* [Source extract]:
━━━━
The Company has been taking proactive approach concerning the development and implementation of a Risk Management Policy after identifying the following elements of risks which in the opinion of the Board may threaten the very existence of the Company itself.

(a) financial;

(b) legal and regulatory;

(c) operating; and

(d) commercial risks, including health, safety and environment.

The Company does not have any Risk Management Committee as the Board takes into consideration all the risk factors at regular intervals at its meetings.

12. Corporate Social Responsibility

Provisions relating to Corporate Social Responsibility under Section 135 of the Companies Act, 2013 are not applicable to the Company.

13. Insurance

The Company has a broad-banded approach towards insurance. Adequate cover has been taken for all movable and immovable assets against numerous risks and hazards.

14. Disclosure under the Sexual Harassment of Women at Workplace (Prevention, Prohibition and Redressal) Act, 2013.

Your Company has Zero tolerance for sexual harassment at its workplace and has adopted a policy on prevention, prohibition and Redressal of sexual harassment at workplace in-line with the provisions of the sexual Harassment of women at workplace (Prevention, Prohibition and Redressal) Act, 2013 and the Rules there under for Prevention and Redressal of complaints of sexual harassment at workplace.
━━━━
* [Provided data]:
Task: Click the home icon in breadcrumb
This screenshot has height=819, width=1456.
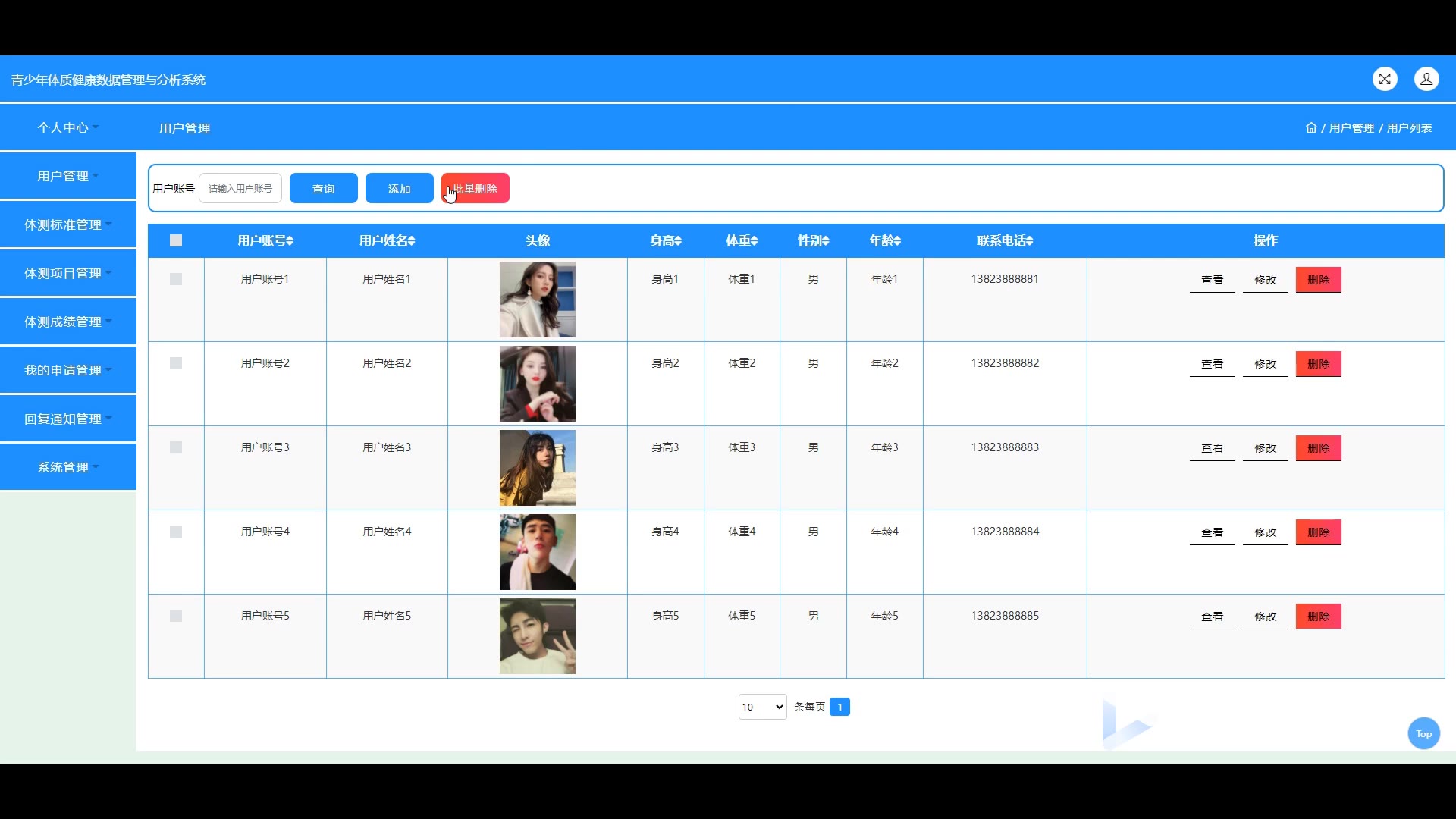Action: [x=1311, y=127]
━━━━
* [Objectives]:
1. According to the company report extract, why does the Company not have a Risk Management Committee?
2. Reproduce the portion of the company report extract that opens with the words containing "Provisions relating to" and closes with "risks and hazards.".
3. Condense the paragraph of the company report extract beginning "Your Company has Zero tolerance" into one shorter sentence that keeps its main facts.
The lines have no connection to the company report extract.

* [Task answers]:
1. The Board considers all the risk factors at regular intervals at its meetings.

2.
Provisions relating to Corporate Social Responsibility under Section 135 of the Companies Act, 2013 are not applicable to the Company.

13. Insurance

The Company has a broad-banded approach towards insurance. Adequate cover has been taken for all movable and immovable assets against numerous risks and hazards.

3. The Company has zero tolerance for workplace sexual harassment and has adopted a policy on its prevention, prohibition and redressal in line with the Sexual Harassment of Women at Workplace (Prevention, Prohibition and Redressal) Act, 2013 and its Rules on complaints.